What makes me think it is overly complex? Reading the rules for the first three skills tells me the rules work differently for different skills. Hence the need for each of the 33 skills to have a half to a whole page of rules. And just reading the rules for the first three talents likewise tells me they create various modifiers in various different ways at various different times. Hence the need for each of the 150 talents to have as short blurb of rules. If a character sheet had to contain all the rules for the skills and talents the character had I think it would be a booklet.
What makes me think it does not look capable of making the cast of the original trilogy. Reading the character generation rules I can't see how to create Princes Lea or Luke Skywalker using Edge of the Empire.
What makes me think characters might not be capable of the daring do seen in the original movie trilogy. The rules. Looking at combat characters are limited in the number and types of actions they can perform, and need various talents to do stuff, and there is a critical hit table. Its not written as free flowing do or try to do whatever you like. Nor do the rules look capable of handling starfighter dogfights or speeder bike chases which are iconic to the movies. I do not fancy starting player character chances eve against say half a dozen or so storm troopers despite in the movies the heroes repeatedly dodging blaster fire with seeming ease. Let alone Ewoks taking down AT-ST walkers or a farm boy in a lone starfighter destroying the Death Star by trusting the force.
Maybe you can educate me as to how to make Leia and Luke? Maybe you can explain how the system emulates various iconic action scenes of daring do in the movie trilogy? Because to me it does not look designed to do any of that. Edge of Empire looks to me designed to make characters starting a career path as bounty hunter, smuggler, colonist, explorer, hired gun or technician with the Star Wars Universe being a background detail. Not designed to create the stuff of legends in a science fiction fantasy of heroes triumphing against insurmountable odds against an evil Empire. A tale of princesses, magic and monsters as much if not more than spaceships, blasters and droids.
Reading this, I can say with 100% certainty that you have not played the game yet. Leia is a Diplomat/Ambassador who picks up the Force Sensitive universal spec and then Commander/Figurehead as her third spec. Luke is an Explorer/Trader who picks up the Force Sensitive Spec, then Ace/Pilot spec and then ventures into the Force specs. And this all happens organically through the narrative. Like D&D’s multiclass except less gamey. Being that it’s a game that allows the players to contribute to the narrative and what happens in a scene, there are all kinds of ways to replicate the cinematic and heroics of the old movies. That’s what the Triumphs and Despairs are all about.

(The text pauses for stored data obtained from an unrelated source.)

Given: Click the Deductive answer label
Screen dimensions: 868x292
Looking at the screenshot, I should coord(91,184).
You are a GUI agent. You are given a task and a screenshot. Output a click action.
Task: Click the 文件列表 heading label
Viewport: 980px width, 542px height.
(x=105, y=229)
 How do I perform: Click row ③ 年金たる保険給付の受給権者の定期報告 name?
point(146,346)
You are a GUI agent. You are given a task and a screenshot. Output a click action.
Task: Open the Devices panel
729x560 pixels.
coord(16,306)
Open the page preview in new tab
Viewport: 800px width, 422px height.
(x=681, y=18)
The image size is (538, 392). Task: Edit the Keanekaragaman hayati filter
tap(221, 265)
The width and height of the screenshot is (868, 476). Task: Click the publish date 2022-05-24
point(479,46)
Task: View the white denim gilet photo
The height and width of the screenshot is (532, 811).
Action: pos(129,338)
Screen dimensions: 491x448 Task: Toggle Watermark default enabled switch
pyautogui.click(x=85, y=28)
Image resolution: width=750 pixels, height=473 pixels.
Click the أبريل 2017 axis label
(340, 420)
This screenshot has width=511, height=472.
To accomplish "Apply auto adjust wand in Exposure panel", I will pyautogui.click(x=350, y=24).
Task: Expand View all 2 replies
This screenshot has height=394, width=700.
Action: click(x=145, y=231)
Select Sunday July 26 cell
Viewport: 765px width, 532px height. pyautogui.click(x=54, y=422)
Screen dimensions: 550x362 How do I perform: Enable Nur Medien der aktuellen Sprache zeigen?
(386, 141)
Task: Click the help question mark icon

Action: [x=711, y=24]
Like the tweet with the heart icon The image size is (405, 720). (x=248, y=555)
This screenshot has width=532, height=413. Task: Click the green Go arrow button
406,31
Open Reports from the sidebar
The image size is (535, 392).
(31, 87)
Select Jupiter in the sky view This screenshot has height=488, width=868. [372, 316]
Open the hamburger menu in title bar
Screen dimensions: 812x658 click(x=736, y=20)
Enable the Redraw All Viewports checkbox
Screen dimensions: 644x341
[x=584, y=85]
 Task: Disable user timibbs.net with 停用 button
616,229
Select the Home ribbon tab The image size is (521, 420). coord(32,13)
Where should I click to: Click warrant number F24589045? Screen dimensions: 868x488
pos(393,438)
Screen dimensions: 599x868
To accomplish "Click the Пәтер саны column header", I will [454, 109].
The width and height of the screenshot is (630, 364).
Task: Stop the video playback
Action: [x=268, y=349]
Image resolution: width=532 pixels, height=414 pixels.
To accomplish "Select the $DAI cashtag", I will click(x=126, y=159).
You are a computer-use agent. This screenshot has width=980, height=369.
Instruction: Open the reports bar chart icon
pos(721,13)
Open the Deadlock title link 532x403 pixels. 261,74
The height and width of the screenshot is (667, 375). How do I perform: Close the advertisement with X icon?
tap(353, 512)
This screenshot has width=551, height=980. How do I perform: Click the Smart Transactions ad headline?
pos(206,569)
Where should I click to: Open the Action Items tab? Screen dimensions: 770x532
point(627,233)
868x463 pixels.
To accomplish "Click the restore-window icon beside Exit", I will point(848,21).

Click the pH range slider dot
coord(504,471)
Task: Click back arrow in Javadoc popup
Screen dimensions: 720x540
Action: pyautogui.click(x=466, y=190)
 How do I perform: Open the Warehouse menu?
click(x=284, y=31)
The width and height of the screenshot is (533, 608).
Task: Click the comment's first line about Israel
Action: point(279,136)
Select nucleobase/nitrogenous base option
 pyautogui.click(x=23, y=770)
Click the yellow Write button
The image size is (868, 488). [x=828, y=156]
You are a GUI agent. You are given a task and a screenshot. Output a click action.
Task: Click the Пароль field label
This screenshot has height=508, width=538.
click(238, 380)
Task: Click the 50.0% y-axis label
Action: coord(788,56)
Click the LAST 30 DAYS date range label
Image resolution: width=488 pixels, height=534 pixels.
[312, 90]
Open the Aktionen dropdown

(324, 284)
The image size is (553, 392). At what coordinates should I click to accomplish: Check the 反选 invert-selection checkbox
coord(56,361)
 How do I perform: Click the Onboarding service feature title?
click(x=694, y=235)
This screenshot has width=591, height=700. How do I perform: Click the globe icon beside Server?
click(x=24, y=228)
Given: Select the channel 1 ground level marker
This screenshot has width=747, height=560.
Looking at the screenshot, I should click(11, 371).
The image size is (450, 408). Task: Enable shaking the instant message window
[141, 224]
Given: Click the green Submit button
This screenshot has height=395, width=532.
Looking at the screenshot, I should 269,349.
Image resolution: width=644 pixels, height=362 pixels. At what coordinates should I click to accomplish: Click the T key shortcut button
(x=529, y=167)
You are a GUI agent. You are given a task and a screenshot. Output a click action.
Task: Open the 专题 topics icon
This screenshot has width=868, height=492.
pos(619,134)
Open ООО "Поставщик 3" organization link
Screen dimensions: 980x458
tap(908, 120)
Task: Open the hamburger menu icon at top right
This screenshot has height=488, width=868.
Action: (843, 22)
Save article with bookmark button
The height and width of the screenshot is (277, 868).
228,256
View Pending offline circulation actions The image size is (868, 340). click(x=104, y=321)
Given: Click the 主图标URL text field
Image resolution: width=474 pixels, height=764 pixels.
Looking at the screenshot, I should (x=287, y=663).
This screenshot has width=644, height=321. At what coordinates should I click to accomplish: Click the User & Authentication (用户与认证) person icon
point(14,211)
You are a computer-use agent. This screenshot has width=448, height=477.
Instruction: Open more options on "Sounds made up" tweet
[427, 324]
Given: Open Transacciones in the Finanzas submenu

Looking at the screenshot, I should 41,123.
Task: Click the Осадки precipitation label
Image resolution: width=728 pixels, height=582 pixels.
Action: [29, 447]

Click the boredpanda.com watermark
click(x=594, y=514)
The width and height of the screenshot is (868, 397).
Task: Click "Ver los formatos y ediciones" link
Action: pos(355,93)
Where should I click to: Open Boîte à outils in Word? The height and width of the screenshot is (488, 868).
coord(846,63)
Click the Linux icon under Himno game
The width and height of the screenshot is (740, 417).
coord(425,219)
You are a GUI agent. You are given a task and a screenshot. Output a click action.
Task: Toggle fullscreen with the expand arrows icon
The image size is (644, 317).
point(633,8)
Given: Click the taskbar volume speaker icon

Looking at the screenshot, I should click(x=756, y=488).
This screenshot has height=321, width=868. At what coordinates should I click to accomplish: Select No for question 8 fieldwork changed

The biggest problem people admit to with this system is the narrative dice which literally just takes one session to get used to. The depth that they go into the skills for is because there is so much narrative freedom that they have to give players an idea of the scope of the skill. It’s not simple pass fail like D&D. I’ve introduced this game to a lot of people though local meetups and FLGSs. The first session is always the one that gets people hooked. It’s the same feeling when you go from a video game to D&D and realize how much freedom it is to be able to make whatever choice you want and affect the game world. FFG Narrative Dice System is the next evolution of that where you make choices and not only effect the game world but also take control of the shared narrative with the GM. It’s an improv player’s game. If you’re more wargamer than improv/RPer, this is probably not the game for you.